PROVIDED TEXT section start

# handle bars



## hotrod (Oct 13, 2019)

https://www.sefiles.net/images/library/zoom/wald-8095-touring-handlebar-326264-1.jpg  are these the same as the Schwinn middleweight bars?  they look the same from the picture. but I know some times pictures can be deceiving.


----------



## bobsbikes (Oct 13, 2019)

hay look the same as what is on my middleweights I have a few pair if your looking


----------



## hotrod (Oct 13, 2019)

yes, I am looking for some for a 1960 corvette. the ones on it are bent.


----------



## bobsbikes (Oct 13, 2019)

hotrod said:


> yes, I am looking for some for a 1960 corvette. the ones on it are bent.



I will get pic an an post for you


----------



## bobsbikes (Oct 13, 2019)

here is a nice pair if you want just bars $25 shipped if you want bars stem an grips $45


----------



## hotrod (Oct 13, 2019)

PROVIDED TEXT section end

◆ EXERCISE INSTRUCTIONS ◆
[1] Update the handlebar thread, starting at the words "# handle bars" and stopping after "can be deceiving.", with "Columbia" in place of "Schwinn".
[2] Carry the handlebar thread forward from its last line.

STORED DATA section start

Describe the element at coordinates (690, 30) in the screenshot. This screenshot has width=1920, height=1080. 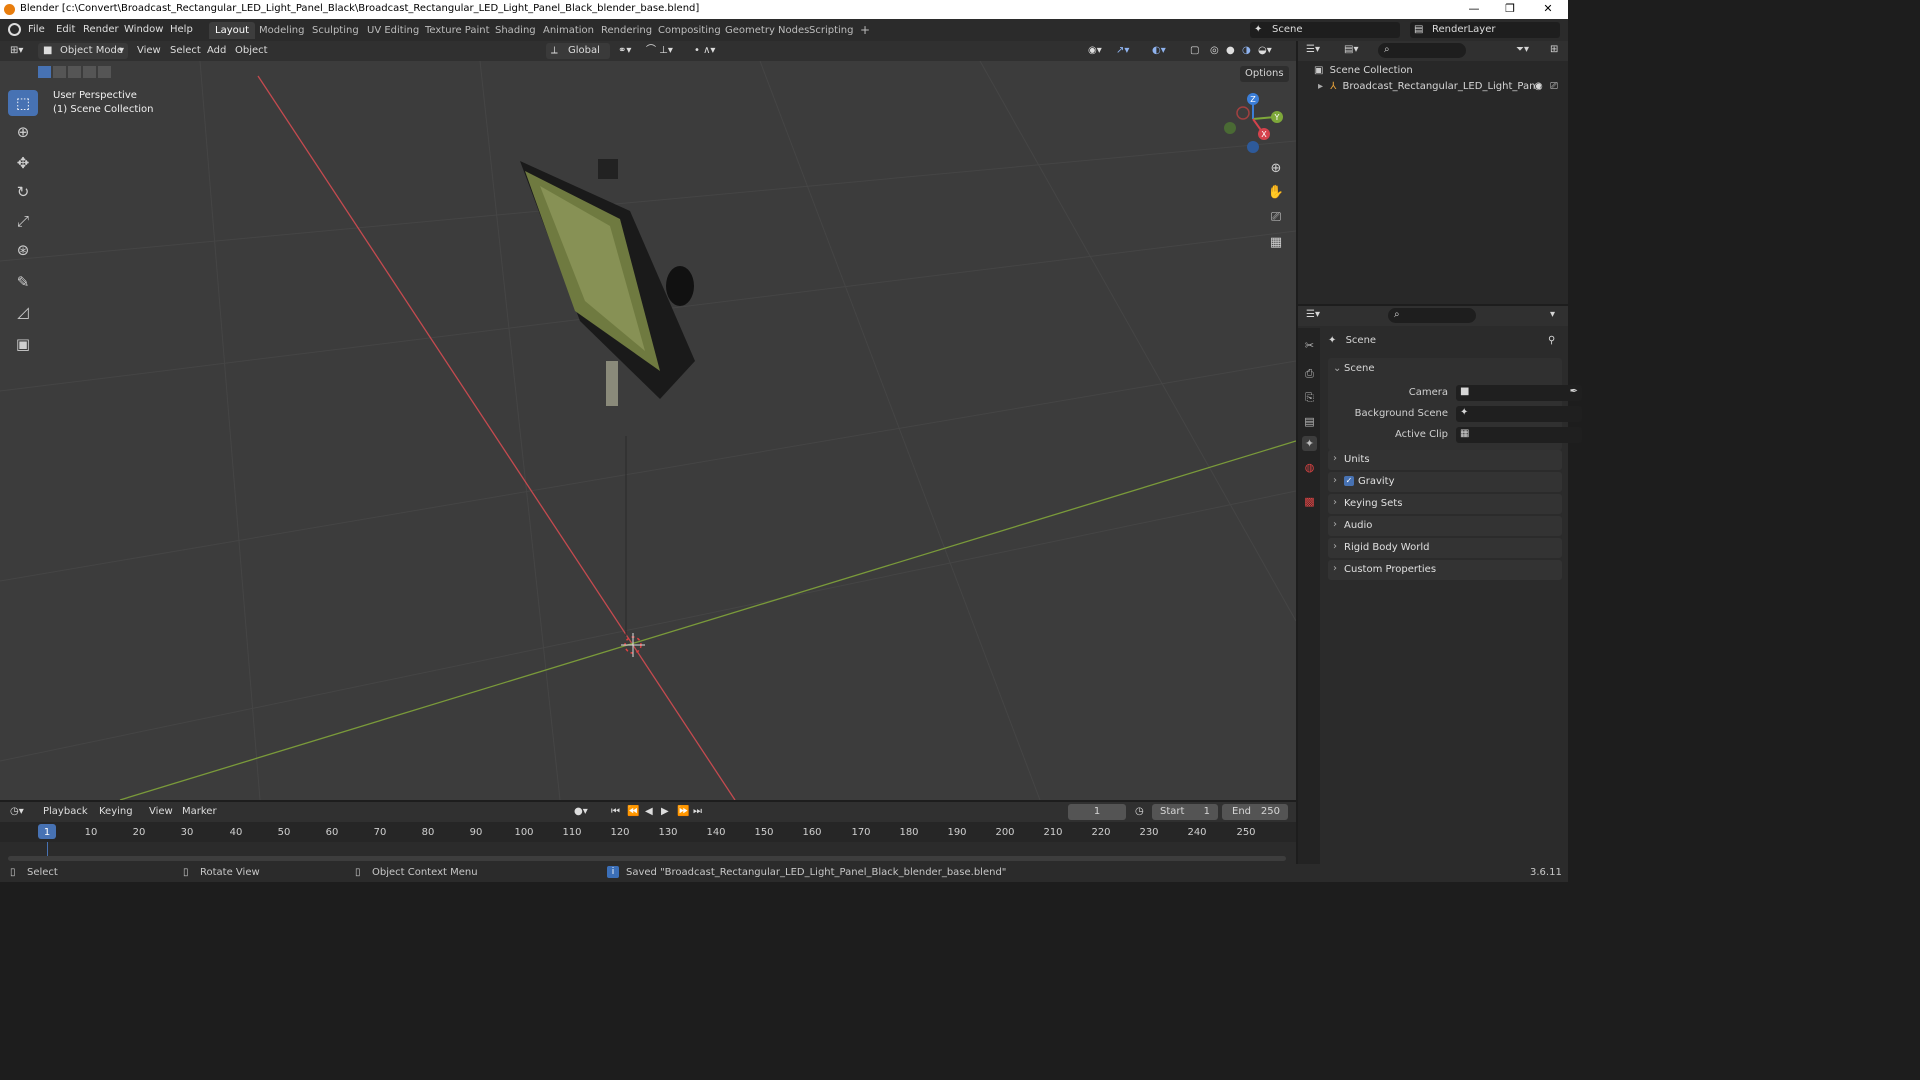
I see `tab-compositing: Compositing` at that location.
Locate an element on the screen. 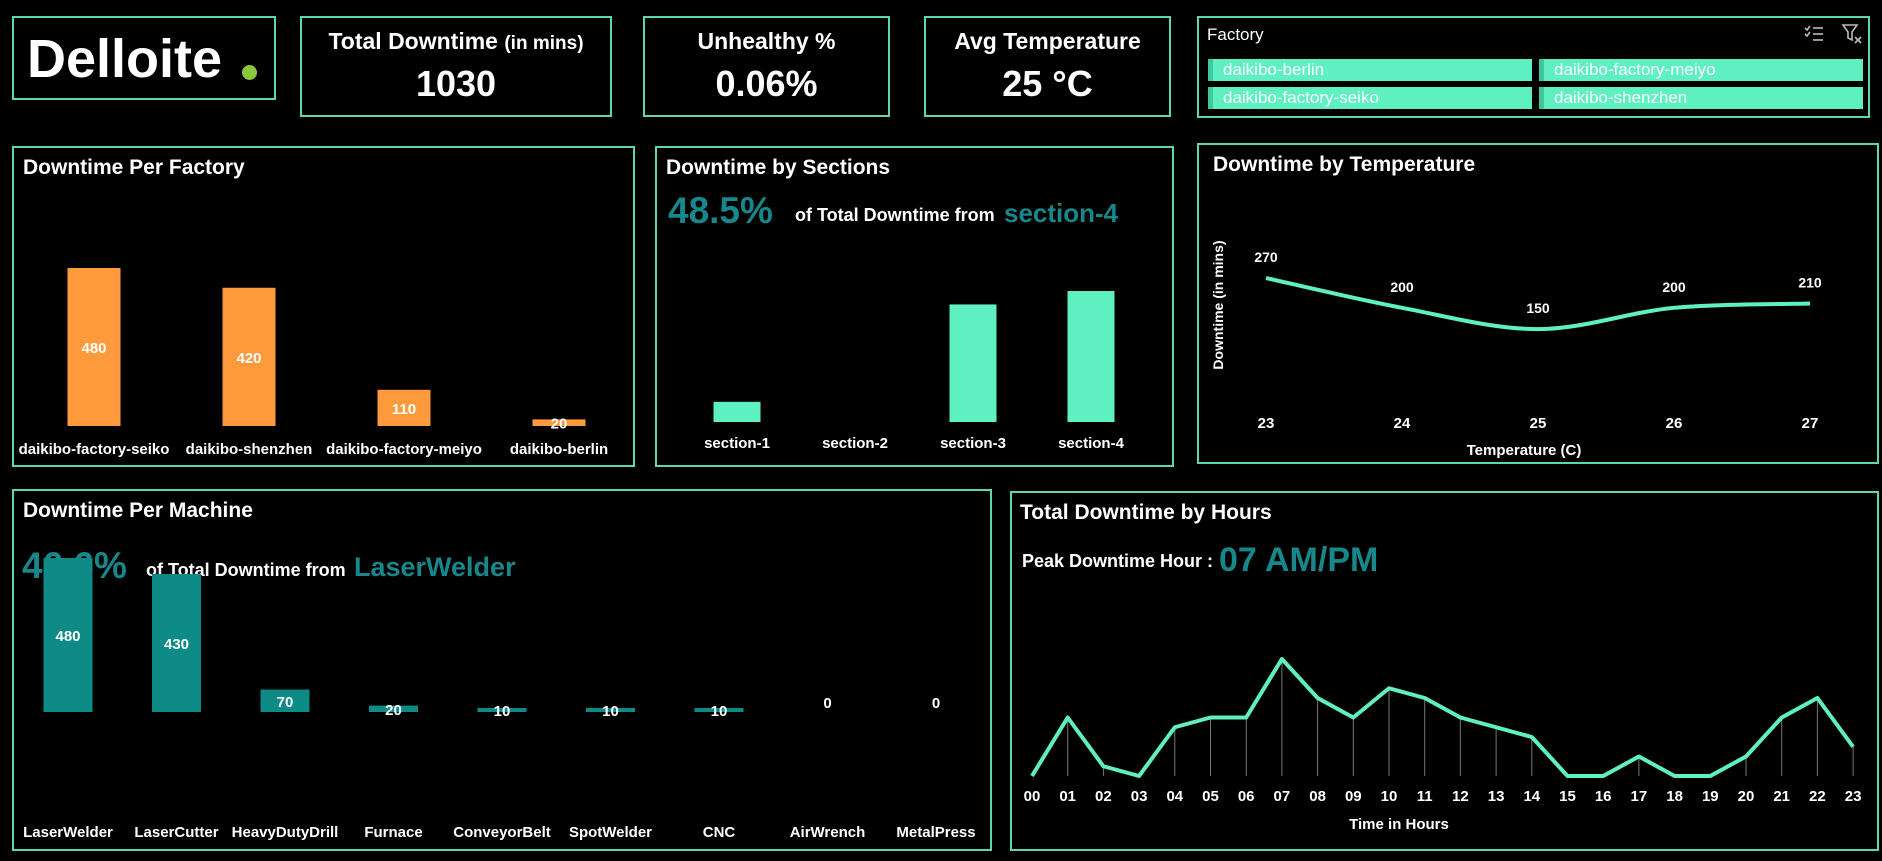  kpi-total-downtime: Total Downtime (in mins) 1030 is located at coordinates (456, 66).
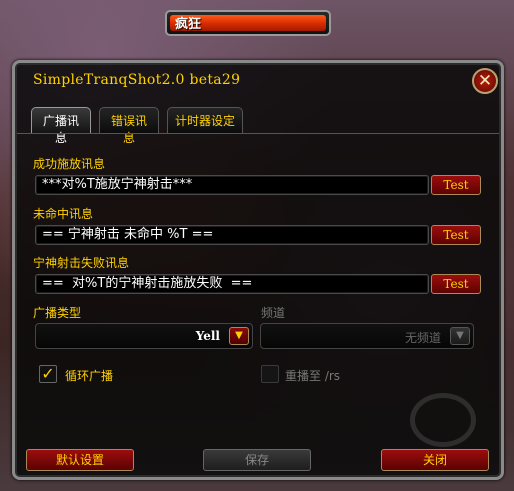 The image size is (514, 491). Describe the element at coordinates (208, 336) in the screenshot. I see `broadcast-type-value: Yell` at that location.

STORED DATA section end

◆ SET OF ANSWERS ◆
[1]
# handle bars



## hotrod (Oct 13, 2019)

https://www.sefiles.net/images/library/zoom/wald-8095-touring-handlebar-326264-1.jpg  are these the same as the Columbia middleweight bars?  they look the same from the picture. but I know some times pictures can be deceiving.

[2]
I just need the bars.do you take paypal.


----------



## bobsbikes (Oct 13, 2019)

hotrod said:


> I just need the bars.do you take paypal.





hotrod said:


> I just need the bars.do you take paypal.



yes paypal is ktwobobs@sbcglobal.net send as a friend


----------



## hotrod (Oct 13, 2019)

sent pm.


----------



## GTs58 (Oct 13, 2019)

The Walds in the link above that are sold today are slightly different than the Schwinn bars from the later 50's thru 1965. Wald used to make their's identical to the Schwinn bars but not these days.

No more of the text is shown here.